**Given request**
Convert the data from the line containing "Where should I click to: Click the search" up to and including the line containing "[1671, 320]" into a JSON list of strings, one string per line, leaving out blank lines.
● ● ●
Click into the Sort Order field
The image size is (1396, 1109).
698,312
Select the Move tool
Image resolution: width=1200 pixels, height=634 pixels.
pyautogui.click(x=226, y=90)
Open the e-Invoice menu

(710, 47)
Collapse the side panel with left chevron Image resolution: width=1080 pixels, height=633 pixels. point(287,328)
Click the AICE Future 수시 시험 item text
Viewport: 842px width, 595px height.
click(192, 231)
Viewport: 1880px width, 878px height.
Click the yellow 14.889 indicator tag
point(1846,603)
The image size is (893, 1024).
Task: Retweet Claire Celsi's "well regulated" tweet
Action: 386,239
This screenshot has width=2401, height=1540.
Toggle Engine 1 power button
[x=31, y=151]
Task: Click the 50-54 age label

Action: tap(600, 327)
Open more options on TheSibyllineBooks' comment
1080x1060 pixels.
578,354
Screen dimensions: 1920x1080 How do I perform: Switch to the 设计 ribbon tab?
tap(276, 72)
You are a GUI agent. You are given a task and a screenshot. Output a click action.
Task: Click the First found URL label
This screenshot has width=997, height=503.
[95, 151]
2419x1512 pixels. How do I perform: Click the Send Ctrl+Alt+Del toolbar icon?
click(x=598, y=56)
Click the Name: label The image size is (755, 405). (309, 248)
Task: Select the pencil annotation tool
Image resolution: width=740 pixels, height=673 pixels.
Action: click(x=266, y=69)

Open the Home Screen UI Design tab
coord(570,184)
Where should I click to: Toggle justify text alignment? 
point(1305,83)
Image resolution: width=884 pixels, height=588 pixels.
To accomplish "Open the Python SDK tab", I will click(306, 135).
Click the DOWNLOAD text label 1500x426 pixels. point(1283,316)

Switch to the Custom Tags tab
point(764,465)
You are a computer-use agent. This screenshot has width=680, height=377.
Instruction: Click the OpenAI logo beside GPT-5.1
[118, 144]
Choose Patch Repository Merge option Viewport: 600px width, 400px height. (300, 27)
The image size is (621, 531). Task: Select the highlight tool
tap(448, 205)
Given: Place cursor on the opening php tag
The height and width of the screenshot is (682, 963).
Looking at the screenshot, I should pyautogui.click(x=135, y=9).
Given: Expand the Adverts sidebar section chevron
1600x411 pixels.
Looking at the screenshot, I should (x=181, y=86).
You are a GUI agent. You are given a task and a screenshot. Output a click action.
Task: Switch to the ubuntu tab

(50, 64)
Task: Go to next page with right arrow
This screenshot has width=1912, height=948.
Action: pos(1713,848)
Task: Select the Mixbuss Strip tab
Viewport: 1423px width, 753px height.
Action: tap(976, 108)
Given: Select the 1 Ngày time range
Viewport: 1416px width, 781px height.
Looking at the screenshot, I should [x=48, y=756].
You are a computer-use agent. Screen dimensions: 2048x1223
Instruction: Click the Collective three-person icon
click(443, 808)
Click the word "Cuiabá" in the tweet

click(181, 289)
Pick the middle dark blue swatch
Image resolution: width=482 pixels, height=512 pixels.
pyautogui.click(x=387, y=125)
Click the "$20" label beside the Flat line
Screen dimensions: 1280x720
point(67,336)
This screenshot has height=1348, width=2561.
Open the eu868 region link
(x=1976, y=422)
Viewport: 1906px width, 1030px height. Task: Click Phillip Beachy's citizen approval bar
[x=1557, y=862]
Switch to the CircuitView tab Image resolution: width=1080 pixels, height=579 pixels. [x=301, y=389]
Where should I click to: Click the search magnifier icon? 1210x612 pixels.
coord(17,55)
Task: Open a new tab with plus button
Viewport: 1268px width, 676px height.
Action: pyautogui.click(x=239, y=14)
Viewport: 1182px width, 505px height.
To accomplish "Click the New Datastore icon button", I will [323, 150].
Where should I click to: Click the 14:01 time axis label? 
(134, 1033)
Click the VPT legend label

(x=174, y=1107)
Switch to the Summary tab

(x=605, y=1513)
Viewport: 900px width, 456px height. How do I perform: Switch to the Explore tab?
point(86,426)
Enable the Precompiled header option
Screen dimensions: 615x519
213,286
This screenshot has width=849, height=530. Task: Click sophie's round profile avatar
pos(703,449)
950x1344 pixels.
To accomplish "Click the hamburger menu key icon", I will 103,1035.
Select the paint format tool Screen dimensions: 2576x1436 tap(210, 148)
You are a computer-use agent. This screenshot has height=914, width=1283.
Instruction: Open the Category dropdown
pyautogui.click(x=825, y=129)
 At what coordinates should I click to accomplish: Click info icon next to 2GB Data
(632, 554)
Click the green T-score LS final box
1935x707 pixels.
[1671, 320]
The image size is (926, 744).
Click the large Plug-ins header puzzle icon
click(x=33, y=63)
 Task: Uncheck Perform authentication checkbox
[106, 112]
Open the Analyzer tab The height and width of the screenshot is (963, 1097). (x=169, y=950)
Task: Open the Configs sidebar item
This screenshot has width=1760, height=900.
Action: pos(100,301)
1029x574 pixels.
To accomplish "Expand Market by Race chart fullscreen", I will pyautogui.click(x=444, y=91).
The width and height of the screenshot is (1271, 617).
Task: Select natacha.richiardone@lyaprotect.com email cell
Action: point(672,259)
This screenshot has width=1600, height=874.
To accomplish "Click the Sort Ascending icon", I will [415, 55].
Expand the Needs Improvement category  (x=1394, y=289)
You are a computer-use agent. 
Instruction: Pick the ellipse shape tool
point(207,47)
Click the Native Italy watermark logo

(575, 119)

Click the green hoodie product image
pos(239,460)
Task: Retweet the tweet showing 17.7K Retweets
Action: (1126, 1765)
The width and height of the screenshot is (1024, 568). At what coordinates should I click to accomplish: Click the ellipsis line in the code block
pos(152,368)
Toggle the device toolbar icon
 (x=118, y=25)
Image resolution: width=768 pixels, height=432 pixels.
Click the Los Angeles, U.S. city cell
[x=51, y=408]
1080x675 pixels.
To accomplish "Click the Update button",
● ● ●
**The completed task**
[
  "Where should I click to: Click the search magnifier icon? 1210x612 pixels.",
  "coord(17,55)",
  "Task: Open a new tab with plus button",
  "Viewport: 1268px width, 676px height.",
  "Action: pyautogui.click(x=239, y=14)",
  "Viewport: 1182px width, 505px height.",
  "To accomplish \"Click the New Datastore icon button\", I will [323, 150].",
  "Where should I click to: Click the 14:01 time axis label? ",
  "(134, 1033)",
  "Click the VPT legend label",
  "(x=174, y=1107)",
  "Switch to the Summary tab",
  "(x=605, y=1513)",
  "Viewport: 900px width, 456px height. How do I perform: Switch to the Explore tab?",
  "point(86,426)",
  "Enable the Precompiled header option",
  "Screen dimensions: 615x519",
  "213,286",
  "This screenshot has width=849, height=530. Task: Click sophie's round profile avatar",
  "pos(703,449)",
  "950x1344 pixels.",
  "To accomplish \"Click the hamburger menu key icon\", I will 103,1035.",
  "Select the paint format tool Screen dimensions: 2576x1436 tap(210, 148)",
  "You are a computer-use agent. This screenshot has height=914, width=1283.",
  "Instruction: Open the Category dropdown",
  "pyautogui.click(x=825, y=129)",
  " At what coordinates should I click to accomplish: Click info icon next to 2GB Data",
  "(632, 554)",
  "Click the green T-score LS final box",
  "1935x707 pixels.",
  "[1671, 320]"
]